Network censors also took issue with the show's content, leading to frequent producer battles. A leaked internal report, famously known as "the 'Soap' memo," was reprinted in its entirety in the Los Angeles Times on June 27, nearly three months before the serie's premiere. ("The substitution of Oreos for the traditional [Communion] wafer is unacceptable.")
Not helping: The summer of 1977 marked the phasing out of the short-lived (and much-maligned) Family Hour, which the FCC had mandated in 1975 to establish "safe haven" time slots for viewers.
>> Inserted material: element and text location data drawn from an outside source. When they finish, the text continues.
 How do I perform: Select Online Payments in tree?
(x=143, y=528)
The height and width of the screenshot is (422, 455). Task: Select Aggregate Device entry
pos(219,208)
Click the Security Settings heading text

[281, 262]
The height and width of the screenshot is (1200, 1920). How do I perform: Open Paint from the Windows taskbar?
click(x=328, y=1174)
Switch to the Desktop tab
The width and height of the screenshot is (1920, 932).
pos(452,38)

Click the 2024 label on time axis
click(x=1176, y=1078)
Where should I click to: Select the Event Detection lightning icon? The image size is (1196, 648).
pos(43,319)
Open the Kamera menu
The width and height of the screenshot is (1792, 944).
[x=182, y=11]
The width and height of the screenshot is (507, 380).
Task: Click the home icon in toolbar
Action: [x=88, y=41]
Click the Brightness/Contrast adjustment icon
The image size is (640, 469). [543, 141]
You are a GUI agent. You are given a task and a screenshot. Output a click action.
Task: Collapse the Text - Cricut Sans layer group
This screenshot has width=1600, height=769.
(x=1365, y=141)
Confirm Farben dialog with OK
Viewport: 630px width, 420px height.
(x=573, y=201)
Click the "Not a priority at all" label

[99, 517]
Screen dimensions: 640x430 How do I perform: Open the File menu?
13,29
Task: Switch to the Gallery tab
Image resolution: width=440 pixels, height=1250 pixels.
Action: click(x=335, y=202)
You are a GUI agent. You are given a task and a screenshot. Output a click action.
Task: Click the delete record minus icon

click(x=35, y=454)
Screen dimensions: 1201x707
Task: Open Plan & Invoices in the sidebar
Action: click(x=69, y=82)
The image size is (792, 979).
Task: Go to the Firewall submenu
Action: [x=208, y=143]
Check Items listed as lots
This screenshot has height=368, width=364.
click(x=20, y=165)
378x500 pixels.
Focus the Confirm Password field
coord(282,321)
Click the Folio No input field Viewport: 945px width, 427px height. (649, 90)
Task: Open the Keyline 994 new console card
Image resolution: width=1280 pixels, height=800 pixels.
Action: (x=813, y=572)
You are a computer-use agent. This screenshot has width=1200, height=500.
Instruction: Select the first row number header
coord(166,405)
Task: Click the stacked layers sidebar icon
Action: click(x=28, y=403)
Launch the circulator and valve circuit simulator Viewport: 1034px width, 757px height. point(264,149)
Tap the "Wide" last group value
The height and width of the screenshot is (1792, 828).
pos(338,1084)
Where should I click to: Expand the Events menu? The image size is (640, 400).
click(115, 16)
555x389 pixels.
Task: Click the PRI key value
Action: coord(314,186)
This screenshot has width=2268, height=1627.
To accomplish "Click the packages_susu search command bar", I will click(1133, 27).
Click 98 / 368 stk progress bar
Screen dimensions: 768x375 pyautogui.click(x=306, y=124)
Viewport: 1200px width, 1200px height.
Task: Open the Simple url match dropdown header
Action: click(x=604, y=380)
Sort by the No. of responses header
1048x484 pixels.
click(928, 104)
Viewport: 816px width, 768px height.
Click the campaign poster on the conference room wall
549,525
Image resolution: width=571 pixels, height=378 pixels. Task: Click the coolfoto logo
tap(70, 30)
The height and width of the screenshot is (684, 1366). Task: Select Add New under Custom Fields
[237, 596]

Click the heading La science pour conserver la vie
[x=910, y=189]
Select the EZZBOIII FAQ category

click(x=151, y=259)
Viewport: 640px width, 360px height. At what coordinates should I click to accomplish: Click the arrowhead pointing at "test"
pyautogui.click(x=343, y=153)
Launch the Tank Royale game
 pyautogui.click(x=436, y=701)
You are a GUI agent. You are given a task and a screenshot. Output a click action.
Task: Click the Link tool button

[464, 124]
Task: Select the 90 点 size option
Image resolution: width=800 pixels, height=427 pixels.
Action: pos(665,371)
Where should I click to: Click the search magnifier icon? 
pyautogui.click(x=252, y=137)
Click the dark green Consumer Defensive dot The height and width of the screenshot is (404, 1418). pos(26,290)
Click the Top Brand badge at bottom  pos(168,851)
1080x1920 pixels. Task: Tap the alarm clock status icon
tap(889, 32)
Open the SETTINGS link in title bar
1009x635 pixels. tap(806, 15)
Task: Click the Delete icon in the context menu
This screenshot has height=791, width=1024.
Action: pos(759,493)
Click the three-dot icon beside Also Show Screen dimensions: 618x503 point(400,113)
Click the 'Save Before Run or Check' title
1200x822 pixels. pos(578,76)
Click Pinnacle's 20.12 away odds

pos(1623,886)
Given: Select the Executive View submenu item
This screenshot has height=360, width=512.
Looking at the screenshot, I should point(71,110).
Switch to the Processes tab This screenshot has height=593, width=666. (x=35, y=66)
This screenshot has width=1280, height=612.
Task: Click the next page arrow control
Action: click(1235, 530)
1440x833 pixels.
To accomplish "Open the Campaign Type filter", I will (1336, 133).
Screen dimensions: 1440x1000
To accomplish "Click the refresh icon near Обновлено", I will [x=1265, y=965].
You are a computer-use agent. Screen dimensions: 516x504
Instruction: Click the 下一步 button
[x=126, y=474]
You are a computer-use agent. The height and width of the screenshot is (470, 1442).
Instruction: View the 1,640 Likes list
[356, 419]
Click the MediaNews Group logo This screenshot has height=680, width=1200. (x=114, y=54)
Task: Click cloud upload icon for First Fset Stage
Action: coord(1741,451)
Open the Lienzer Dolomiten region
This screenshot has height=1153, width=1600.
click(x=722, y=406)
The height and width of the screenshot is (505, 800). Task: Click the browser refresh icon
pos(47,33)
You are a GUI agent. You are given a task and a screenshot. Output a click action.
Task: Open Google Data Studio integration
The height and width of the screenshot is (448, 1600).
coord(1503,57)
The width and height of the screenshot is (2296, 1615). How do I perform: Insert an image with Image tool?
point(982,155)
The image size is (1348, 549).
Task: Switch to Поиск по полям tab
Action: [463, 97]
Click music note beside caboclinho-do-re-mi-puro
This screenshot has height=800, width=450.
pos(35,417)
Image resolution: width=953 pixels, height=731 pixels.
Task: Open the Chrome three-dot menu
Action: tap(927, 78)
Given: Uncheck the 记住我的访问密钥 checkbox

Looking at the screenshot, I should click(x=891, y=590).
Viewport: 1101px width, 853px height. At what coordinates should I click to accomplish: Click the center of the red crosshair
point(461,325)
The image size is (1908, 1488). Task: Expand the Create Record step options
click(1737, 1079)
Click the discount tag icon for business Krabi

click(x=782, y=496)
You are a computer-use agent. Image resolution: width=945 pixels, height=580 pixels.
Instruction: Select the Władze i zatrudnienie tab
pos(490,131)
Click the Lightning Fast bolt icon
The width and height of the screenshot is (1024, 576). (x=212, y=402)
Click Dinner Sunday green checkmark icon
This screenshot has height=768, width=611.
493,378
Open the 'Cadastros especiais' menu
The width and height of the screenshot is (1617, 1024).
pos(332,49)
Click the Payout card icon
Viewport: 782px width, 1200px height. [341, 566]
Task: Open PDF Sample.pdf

All bets related to prime-time content now seemed off.
By the comedy's Sept. 13 premiere, aired with a warning, ABC had cut its advertising rates for the show, and 18 affiliates had washed their hands, saying no prime time "Soap." (It ran in their late-night hours.)
But the scandal, and the coverage, paid off. Helped by a stellar lead-in (a one-hour "Happy Days" followed by the second-season premiere of "Three's Company," launched earlier that year), "Soap" opened as a hit. And it stayed one.
The watchdog concern continued — future topics would include rape, impotence, cult brainwashing, student-teacher sex and an exorcism — but network and affiliate nervousness eased. Early mixed reviews, which seemed to conflate the content with the controversy, grew to admiring praise. ABC had its respected adult hit.
"Soap" was created by Susan Harris, who five seasons earlier had written the scandalous abortion episode of "Maude." She wrote or co-wrote every episode of the show's first — and best — season. (Distraught yet admiring mother to gay son caught wearing one of her dresses: "Oh, you wear it belted!") The rare 1970s series with a female showrunner — Harris, along with husband Paul Junger Witt and Tony Thomas — "Soap" ran four seasons and 85 episodes. It won Emmys for Damon and her TV husband, Richard Mulligan, and made stars of Crystal and stage vet Robert Guillaume as malcontent butler Benson DuBois, who also won an Emmy and went on to star in a hit spinoff.
An often-discussed film version to tie up loose ends never materialized. But "Soap" lived on. In 2013 it was named by the Writers Guild of America as one of TV's 101 best-written TV series.